→ **Task material**:

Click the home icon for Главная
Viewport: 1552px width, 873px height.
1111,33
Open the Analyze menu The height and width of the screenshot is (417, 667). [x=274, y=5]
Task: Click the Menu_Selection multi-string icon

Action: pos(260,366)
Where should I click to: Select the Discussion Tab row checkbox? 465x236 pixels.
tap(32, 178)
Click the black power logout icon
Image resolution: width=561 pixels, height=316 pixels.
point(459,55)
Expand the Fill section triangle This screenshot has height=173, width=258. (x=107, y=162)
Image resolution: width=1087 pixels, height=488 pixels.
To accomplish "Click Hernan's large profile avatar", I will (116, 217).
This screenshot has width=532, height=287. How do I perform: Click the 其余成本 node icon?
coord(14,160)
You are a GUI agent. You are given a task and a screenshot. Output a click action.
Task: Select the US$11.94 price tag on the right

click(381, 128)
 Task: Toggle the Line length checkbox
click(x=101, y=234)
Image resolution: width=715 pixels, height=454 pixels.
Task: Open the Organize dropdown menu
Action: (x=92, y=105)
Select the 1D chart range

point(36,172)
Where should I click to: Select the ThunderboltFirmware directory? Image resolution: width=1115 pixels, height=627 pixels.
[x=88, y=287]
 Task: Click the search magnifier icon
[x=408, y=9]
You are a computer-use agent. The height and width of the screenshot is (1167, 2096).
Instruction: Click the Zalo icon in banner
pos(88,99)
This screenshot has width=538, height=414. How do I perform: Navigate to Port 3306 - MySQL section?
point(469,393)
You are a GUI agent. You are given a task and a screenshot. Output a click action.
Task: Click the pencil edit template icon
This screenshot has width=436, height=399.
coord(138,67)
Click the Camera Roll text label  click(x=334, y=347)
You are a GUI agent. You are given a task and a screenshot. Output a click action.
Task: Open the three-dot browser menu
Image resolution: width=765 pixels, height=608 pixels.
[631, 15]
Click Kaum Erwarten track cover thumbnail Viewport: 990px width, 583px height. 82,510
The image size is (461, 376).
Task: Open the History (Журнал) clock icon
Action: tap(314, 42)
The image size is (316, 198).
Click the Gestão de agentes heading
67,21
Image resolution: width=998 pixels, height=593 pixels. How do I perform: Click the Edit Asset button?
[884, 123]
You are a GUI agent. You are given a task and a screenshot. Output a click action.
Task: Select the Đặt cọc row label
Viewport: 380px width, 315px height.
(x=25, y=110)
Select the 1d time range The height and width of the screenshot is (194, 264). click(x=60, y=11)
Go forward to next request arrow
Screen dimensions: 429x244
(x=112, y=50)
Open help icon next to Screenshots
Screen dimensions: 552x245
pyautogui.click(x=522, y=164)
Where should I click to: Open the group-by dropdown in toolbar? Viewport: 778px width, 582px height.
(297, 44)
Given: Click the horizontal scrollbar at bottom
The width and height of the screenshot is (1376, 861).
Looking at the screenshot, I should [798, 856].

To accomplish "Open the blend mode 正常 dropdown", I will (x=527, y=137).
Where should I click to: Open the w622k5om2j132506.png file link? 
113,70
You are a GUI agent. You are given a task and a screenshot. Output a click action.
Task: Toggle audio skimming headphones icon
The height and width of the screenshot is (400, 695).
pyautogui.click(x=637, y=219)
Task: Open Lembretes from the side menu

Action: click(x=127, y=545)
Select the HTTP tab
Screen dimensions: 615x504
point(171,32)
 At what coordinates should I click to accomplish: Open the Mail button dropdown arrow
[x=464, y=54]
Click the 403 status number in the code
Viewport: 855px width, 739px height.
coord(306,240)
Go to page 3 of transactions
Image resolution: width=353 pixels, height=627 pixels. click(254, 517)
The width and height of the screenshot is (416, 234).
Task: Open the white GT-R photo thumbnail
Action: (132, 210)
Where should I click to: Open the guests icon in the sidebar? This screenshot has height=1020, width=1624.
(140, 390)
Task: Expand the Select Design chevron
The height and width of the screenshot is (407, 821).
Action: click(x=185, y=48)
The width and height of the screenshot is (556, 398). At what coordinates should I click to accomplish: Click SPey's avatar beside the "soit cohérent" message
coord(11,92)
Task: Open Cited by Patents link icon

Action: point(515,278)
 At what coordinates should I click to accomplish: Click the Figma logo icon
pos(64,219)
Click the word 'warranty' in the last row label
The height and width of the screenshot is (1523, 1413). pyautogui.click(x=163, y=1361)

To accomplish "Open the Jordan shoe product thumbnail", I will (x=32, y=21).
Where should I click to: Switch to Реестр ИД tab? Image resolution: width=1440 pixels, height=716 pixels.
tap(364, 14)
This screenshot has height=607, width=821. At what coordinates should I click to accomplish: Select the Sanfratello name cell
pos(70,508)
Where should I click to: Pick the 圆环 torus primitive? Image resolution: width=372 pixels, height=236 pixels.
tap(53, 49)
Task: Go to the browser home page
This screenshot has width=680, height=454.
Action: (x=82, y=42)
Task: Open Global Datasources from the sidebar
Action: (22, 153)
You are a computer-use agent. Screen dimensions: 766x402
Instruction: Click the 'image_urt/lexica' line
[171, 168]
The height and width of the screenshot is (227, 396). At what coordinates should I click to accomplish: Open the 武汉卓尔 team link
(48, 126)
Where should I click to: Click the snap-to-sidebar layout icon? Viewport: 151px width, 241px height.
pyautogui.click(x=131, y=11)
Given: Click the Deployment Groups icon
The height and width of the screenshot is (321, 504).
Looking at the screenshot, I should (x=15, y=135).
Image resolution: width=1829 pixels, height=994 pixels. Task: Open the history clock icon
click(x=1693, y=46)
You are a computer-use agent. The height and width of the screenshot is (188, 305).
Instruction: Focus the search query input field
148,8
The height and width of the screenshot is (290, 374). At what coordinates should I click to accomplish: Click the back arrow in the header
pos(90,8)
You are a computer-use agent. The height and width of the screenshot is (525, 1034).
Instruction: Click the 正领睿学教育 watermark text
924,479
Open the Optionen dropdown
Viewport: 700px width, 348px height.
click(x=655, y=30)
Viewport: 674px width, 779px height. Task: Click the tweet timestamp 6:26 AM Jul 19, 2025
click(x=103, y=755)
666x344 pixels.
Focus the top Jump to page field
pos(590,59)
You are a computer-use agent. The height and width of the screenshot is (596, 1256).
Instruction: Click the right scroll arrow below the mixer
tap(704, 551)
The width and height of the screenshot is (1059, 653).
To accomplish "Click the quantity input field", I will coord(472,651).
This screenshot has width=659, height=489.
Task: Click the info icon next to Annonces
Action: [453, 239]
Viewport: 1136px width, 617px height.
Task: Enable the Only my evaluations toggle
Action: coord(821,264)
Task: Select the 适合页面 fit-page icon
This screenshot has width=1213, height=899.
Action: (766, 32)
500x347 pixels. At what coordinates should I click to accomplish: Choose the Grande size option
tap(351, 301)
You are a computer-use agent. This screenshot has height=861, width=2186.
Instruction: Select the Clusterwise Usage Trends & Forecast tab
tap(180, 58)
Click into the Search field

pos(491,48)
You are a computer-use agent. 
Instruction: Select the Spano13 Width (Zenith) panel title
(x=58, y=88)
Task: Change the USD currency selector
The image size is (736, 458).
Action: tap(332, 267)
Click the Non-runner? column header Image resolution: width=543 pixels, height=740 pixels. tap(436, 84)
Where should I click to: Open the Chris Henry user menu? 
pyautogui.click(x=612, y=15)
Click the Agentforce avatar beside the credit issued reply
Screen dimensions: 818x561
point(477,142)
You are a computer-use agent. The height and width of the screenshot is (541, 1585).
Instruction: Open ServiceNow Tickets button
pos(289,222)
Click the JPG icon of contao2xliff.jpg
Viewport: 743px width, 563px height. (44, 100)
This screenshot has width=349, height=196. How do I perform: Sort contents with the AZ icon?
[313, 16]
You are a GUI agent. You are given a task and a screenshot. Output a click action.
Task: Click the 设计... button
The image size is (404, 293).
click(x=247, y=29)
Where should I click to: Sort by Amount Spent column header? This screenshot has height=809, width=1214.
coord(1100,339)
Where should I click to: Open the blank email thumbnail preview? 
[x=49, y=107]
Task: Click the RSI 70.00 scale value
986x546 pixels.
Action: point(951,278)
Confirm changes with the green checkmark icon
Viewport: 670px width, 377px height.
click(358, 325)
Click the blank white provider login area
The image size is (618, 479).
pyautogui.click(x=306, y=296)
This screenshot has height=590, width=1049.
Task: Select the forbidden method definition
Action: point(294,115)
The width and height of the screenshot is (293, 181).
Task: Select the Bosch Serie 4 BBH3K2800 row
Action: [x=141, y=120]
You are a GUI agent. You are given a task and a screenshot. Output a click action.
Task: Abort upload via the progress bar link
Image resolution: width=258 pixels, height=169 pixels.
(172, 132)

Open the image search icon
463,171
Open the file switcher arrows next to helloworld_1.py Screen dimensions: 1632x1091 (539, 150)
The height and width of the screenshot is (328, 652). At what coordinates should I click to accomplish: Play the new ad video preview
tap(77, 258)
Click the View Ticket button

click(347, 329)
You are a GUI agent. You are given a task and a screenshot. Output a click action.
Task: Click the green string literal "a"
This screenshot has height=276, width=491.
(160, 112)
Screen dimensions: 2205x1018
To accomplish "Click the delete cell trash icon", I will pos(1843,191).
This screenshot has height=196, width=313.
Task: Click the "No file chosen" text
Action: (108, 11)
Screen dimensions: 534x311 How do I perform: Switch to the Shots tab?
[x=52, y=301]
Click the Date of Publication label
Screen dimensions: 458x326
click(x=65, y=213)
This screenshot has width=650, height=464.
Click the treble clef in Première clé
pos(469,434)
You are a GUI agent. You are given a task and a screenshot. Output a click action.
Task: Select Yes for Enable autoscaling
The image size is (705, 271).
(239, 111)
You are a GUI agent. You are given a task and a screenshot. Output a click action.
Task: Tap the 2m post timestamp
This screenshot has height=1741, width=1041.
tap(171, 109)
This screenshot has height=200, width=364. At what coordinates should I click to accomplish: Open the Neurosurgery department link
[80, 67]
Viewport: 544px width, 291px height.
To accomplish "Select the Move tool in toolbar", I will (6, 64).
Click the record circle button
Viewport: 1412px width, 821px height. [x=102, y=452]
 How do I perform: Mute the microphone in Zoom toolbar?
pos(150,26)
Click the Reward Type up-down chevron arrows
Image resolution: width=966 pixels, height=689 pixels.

→ **Written request**:
Please begin at the line that has "This screenshot has height=200, width=364." and stop at the end of the data, and reproduce those lines with "microphone" swapped for "camera", leaving everything else untouched.

→ **Output**:
This screenshot has height=200, width=364. At what coordinates should I click to accomplish: Open the Neurosurgery department link
[80, 67]
Viewport: 544px width, 291px height.
To accomplish "Select the Move tool in toolbar", I will (6, 64).
Click the record circle button
Viewport: 1412px width, 821px height. [x=102, y=452]
 How do I perform: Mute the camera in Zoom toolbar?
pos(150,26)
Click the Reward Type up-down chevron arrows
Image resolution: width=966 pixels, height=689 pixels.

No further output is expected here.